Proyek revisi sejarah oleh penguasa yang ugal-ugalan tak bikin Seno ciut. Ia tak pernah takut menyandang status anak-cucu eks Tapol PKI.
“Kita nggak bersalah kok. Justru yang ketakutan mereka, para pelaku dan penjahat itu. Sebisa mungkin kejahatannya ditutupi dengan terus-menerus menebarkan berita bohong. Rakyat ditipu, dikibulin, dibohongin dengan cerita-cerita ngarang, ngawur,”
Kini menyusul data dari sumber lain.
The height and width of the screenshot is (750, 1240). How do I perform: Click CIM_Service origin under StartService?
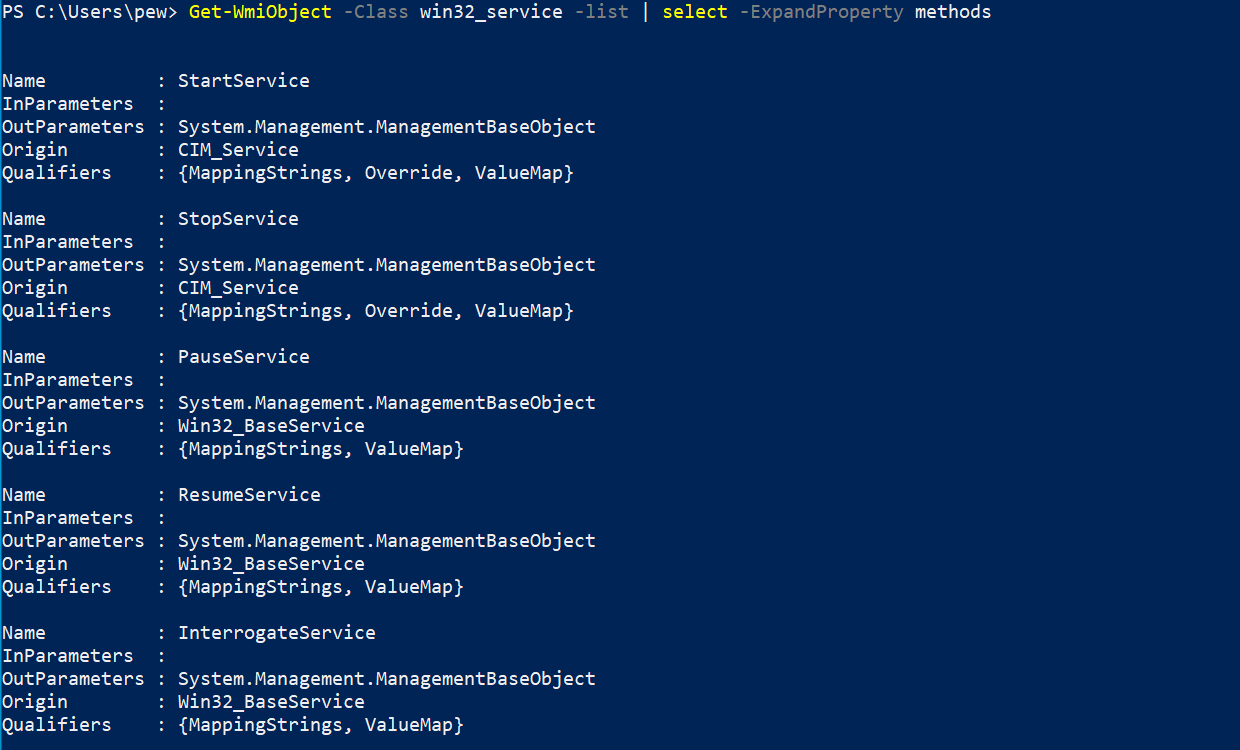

Namun, resah tetap menghantui batinnya. Bagaimana jika sejarah baru versi penguasa benar-benar dipaksakan?
“Korban sangat dirugikan, nama baiknya akan terus tercemar dan khawatir akan kejadian itu akan bisa terulang lagi. Terus itu selalu di persekusi teror, intimidasi," pungkas Seno.